- What you will do:
Starting at the line that contains "31 ianuarie 2013 (65, 200)", write out every line to the end of the records below exactly, and leave out the pictures.

-------- Information shown

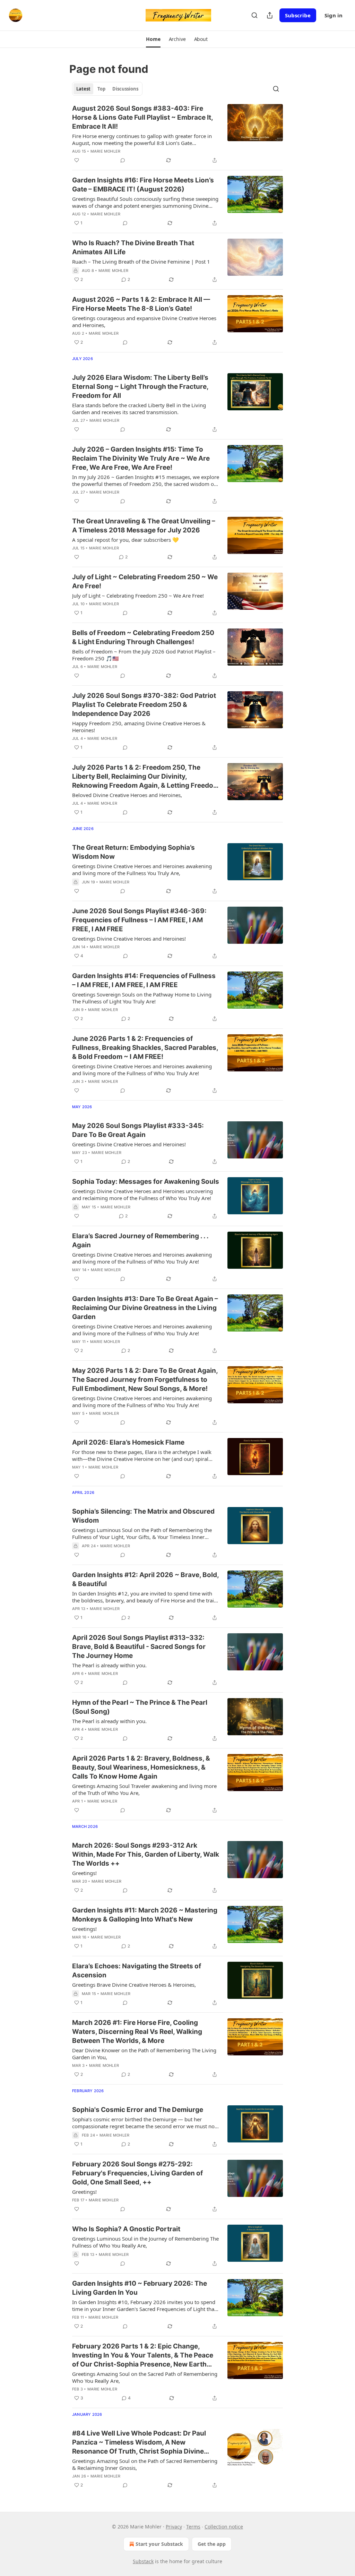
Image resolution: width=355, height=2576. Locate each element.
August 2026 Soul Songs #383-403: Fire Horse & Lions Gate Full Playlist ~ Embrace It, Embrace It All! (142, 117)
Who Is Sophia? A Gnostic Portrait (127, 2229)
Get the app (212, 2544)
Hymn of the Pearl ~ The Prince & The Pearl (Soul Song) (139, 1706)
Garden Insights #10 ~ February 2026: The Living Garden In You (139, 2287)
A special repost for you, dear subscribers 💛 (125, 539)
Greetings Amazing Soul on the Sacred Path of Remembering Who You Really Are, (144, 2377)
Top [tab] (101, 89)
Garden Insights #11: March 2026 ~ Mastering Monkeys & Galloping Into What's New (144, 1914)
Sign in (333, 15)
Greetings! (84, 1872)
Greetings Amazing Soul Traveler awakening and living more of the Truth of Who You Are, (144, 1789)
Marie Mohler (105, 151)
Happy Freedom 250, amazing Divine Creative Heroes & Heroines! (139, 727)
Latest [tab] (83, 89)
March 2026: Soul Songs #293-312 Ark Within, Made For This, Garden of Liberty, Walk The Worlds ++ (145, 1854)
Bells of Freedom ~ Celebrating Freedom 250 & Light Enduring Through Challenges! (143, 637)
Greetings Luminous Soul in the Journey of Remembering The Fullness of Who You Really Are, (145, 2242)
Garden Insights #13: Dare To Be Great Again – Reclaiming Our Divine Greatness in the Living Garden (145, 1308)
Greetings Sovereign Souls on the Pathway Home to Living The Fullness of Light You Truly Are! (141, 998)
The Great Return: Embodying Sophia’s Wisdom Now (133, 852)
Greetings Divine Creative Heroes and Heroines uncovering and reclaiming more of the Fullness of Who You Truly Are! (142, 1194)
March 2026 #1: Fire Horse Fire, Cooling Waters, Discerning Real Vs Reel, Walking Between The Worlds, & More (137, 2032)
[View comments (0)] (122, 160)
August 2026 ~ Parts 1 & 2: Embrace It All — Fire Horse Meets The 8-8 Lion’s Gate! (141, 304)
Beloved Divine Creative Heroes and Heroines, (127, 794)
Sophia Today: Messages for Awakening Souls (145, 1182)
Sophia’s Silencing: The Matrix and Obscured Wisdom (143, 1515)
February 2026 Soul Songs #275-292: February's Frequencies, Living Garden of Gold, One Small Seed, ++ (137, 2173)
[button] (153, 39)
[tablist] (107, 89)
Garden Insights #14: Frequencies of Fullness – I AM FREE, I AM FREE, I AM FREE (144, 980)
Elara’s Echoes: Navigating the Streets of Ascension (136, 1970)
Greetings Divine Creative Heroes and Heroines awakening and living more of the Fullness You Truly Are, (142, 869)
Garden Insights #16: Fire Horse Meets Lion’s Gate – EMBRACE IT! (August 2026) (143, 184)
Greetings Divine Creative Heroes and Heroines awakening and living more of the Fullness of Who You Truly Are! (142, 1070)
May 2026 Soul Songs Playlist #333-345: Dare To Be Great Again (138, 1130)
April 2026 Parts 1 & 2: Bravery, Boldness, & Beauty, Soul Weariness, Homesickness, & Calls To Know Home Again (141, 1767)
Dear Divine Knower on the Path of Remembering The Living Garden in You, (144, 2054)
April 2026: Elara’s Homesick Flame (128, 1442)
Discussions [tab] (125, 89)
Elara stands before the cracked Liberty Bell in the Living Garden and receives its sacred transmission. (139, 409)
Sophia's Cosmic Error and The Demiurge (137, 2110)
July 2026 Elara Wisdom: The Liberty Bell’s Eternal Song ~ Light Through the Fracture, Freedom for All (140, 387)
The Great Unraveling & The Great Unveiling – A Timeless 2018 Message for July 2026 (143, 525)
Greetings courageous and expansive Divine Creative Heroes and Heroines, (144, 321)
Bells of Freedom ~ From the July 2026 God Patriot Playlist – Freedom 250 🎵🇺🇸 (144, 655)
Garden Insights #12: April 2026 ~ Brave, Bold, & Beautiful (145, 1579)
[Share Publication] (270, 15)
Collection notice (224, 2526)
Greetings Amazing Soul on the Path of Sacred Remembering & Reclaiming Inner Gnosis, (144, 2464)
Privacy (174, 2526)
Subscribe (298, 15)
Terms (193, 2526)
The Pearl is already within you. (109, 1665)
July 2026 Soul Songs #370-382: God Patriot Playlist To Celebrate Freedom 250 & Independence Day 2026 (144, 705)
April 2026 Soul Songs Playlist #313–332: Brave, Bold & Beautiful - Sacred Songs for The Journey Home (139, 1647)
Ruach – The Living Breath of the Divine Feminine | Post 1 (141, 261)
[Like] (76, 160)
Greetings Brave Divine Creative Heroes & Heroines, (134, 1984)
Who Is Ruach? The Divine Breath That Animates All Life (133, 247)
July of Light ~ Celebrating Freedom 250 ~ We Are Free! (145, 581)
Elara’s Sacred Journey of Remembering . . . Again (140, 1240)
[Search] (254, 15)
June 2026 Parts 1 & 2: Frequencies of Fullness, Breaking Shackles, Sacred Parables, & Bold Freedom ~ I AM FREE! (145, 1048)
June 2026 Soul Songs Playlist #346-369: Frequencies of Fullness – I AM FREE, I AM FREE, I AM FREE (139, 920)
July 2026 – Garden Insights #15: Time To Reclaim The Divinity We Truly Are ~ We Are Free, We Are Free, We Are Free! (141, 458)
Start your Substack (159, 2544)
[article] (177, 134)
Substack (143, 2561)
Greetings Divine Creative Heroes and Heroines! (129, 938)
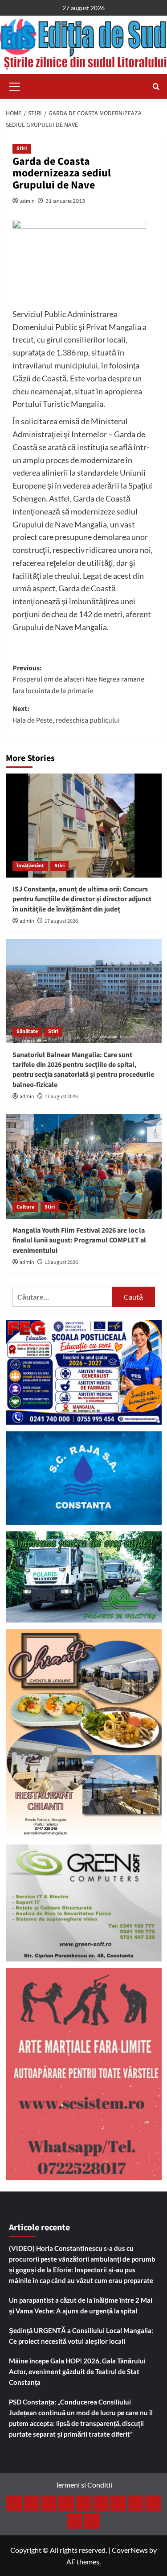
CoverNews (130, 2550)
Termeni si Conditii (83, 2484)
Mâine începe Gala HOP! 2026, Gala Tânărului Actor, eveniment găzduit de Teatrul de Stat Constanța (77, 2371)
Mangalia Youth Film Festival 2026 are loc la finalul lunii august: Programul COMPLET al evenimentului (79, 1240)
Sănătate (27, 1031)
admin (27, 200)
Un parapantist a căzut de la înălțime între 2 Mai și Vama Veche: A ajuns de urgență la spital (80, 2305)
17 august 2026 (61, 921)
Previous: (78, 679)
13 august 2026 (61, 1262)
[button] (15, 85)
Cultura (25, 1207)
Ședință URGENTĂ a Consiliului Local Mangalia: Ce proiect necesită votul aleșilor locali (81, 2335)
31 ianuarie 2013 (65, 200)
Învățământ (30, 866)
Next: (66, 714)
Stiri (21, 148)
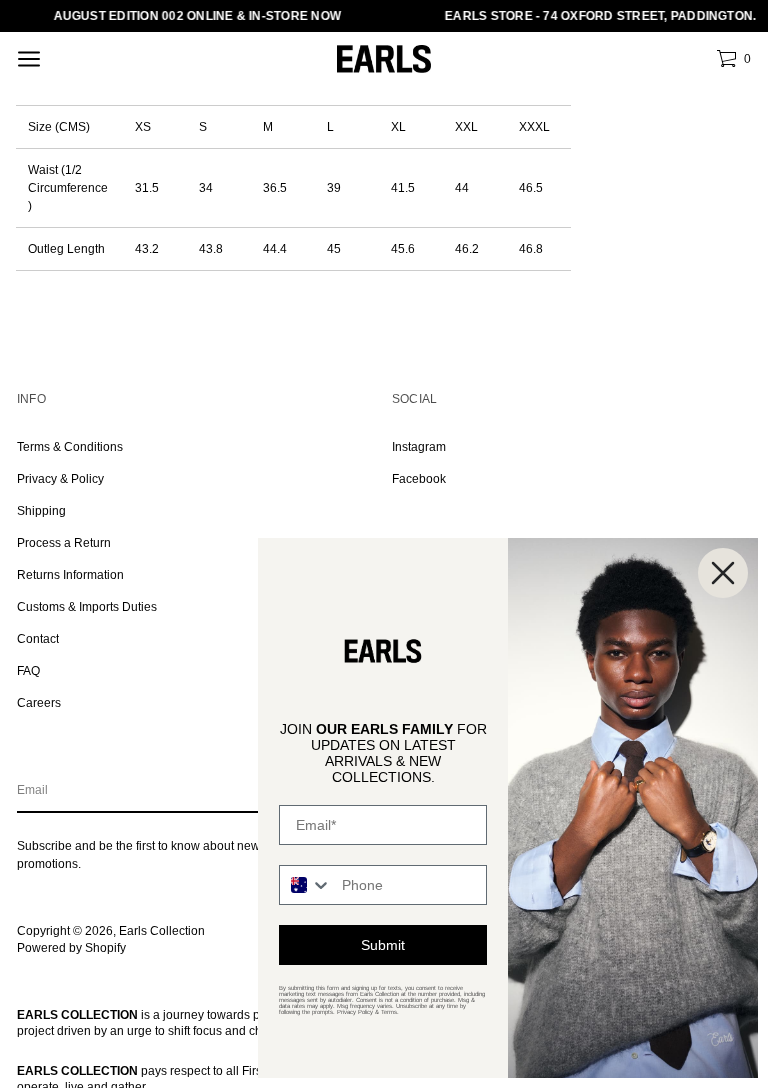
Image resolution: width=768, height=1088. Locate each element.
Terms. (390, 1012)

----------------

- Answer box:
31 ianuarie 2013 (65, 200)
Învățământ (30, 866)
Next: (66, 714)
Stiri (21, 148)
Image resolution: width=768, height=1088. Locate each element.
Terms. (390, 1012)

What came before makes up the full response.